A Gazeta Centro-Sul questionou a Prefeitura sobre a estrutura vazia e a respeito da balneabilidade. De acordo com a secretária Municipal de Meio Ambiente, Paula Parolli, o prefeito Marcelo Maranata decidiu instalar a casa de salva-vidas, tendo em vista a proteção dos banhistas. No entanto, o Corpo de Bombeiro informou que não disponibiliza o serviço em praias impróprias para banho, o que levou o prefeito a abrir um processo licitatório para contratar salva-vidas.
Em relação à balneabilidade, as análises da água são feitas pela Fundação Estadual de Proteção Ambiental (Fepam). Após o questionamento da Gazeta, a Secretária Parolli disse que iria solicitar informações à Fundação sobre a situação da Praia da Alegria.
Na tarde de quinta-feira, 8 de janeiro, a bióloga Vania Costa, gerente de Meio Ambiente da Prefeitura, informou que fez o questionamento para a Fundação sobre o motivo de Guaíba não estar no programa de monitoramento e como chegaram à conclusão de local impróprio, conforme sinaliza a placa fixada na Praia.
“Estamos solicitando cópias das análises e o período em que foram feitas.
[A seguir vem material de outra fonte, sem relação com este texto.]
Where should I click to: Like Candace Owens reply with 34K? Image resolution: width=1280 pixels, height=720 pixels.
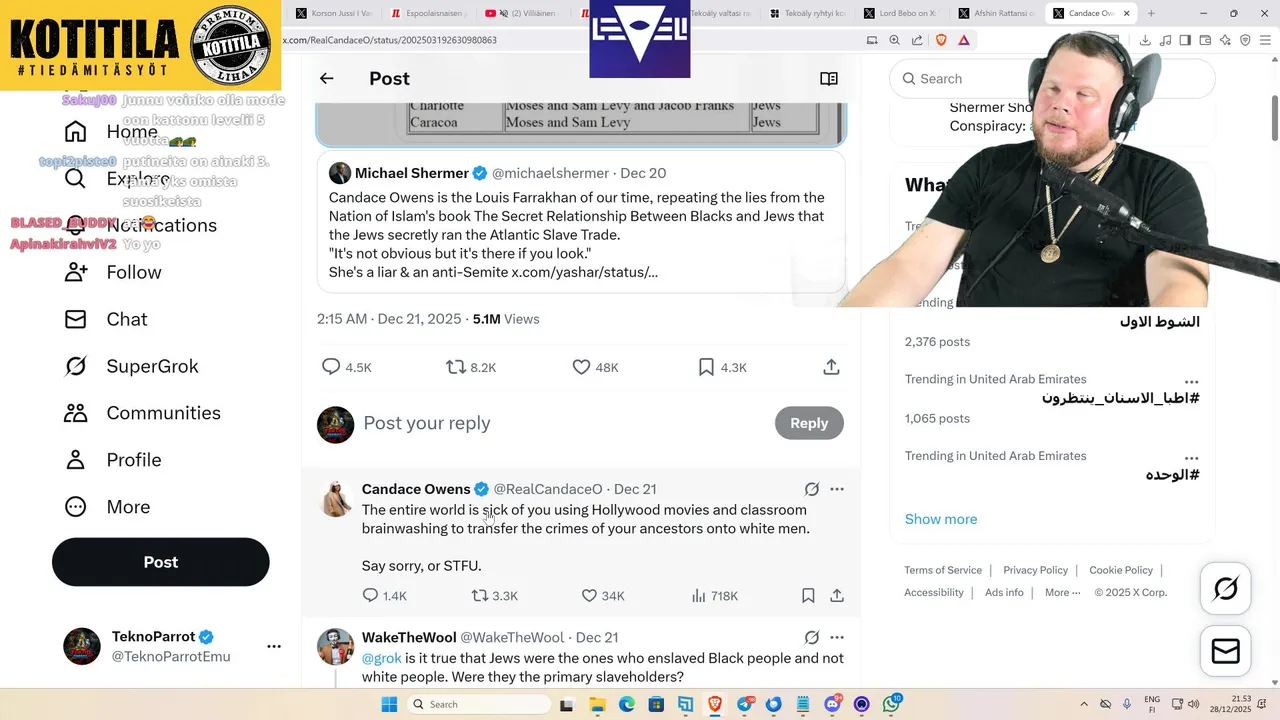coord(603,596)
Assim que recebermos a resposta, vamos passar para a Gazeta”, ressaltou a bióloga.
Nos finais de semana, no verão, centenas de pessoas de Guaíba e de municípios da Região Metropolitana de Porto Alegre frequentam a Praia da Alegria.
Balneabilidade
O programa que determina se um local está próprio ou impróprio para banho é executado pela Fepam. O monitoramento é feito em 96 pontos de praias e balneários de 45 municípios do Estado do RS. A Praia da Alegria não aparece no mapa de monitoramento.